(Given information begins)
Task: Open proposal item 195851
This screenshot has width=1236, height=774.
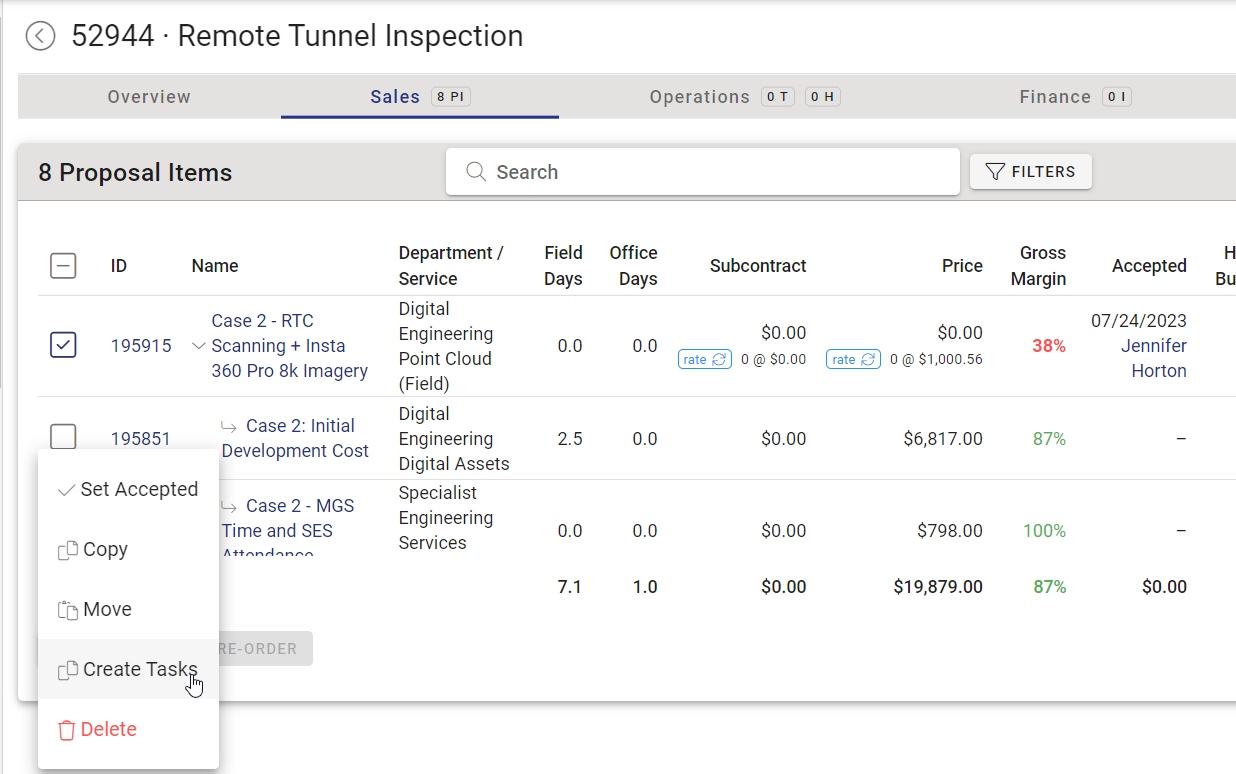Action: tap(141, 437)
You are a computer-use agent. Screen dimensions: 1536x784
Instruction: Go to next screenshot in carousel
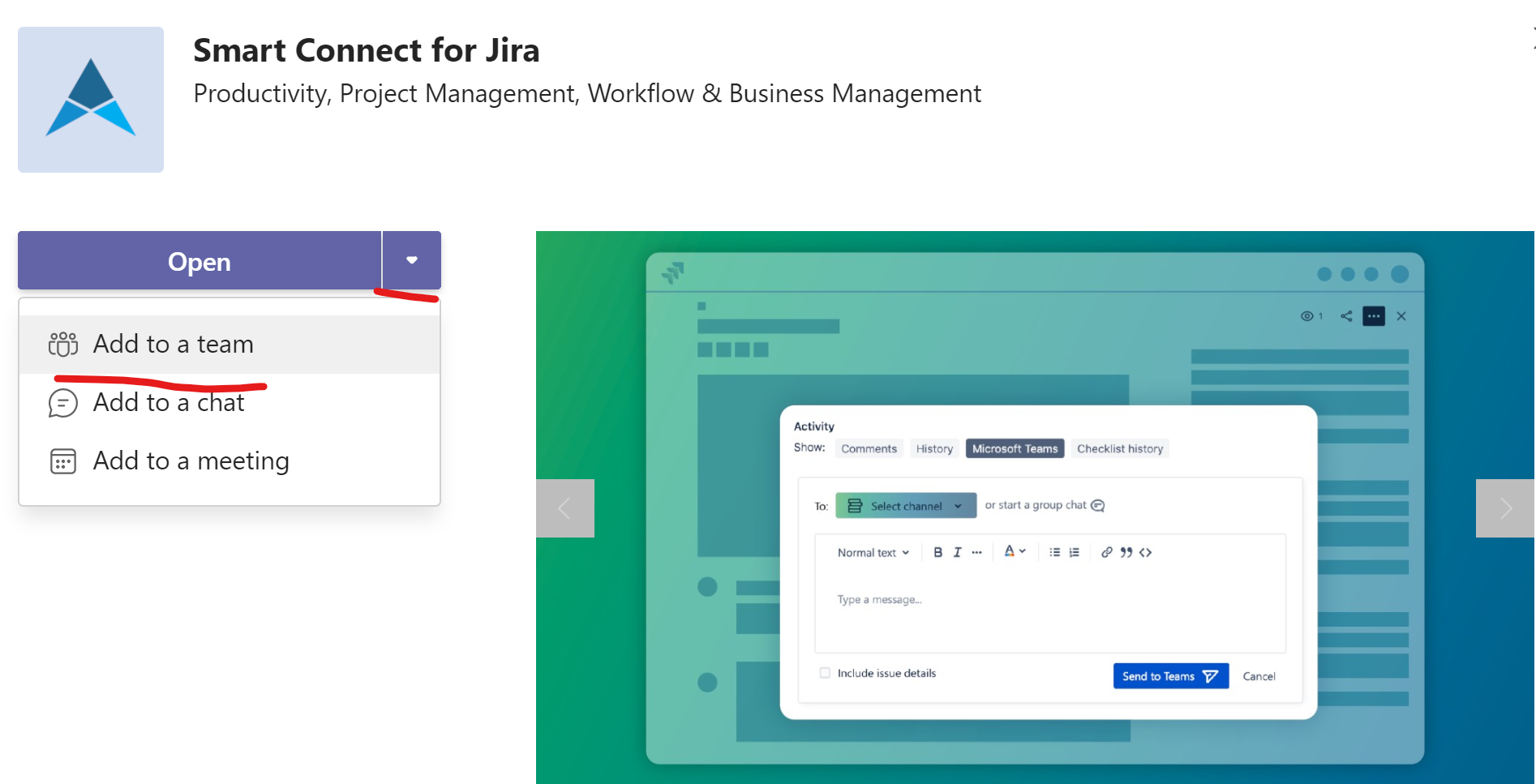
(Given information ends)
Images in the data above are to be skipped. Retype all other material exactly.

Task: Open proposal item 195851
This screenshot has width=1236, height=774.
Action: tap(141, 437)
You are a computer-use agent. Screen dimensions: 1536x784
Instruction: Go to next screenshot in carousel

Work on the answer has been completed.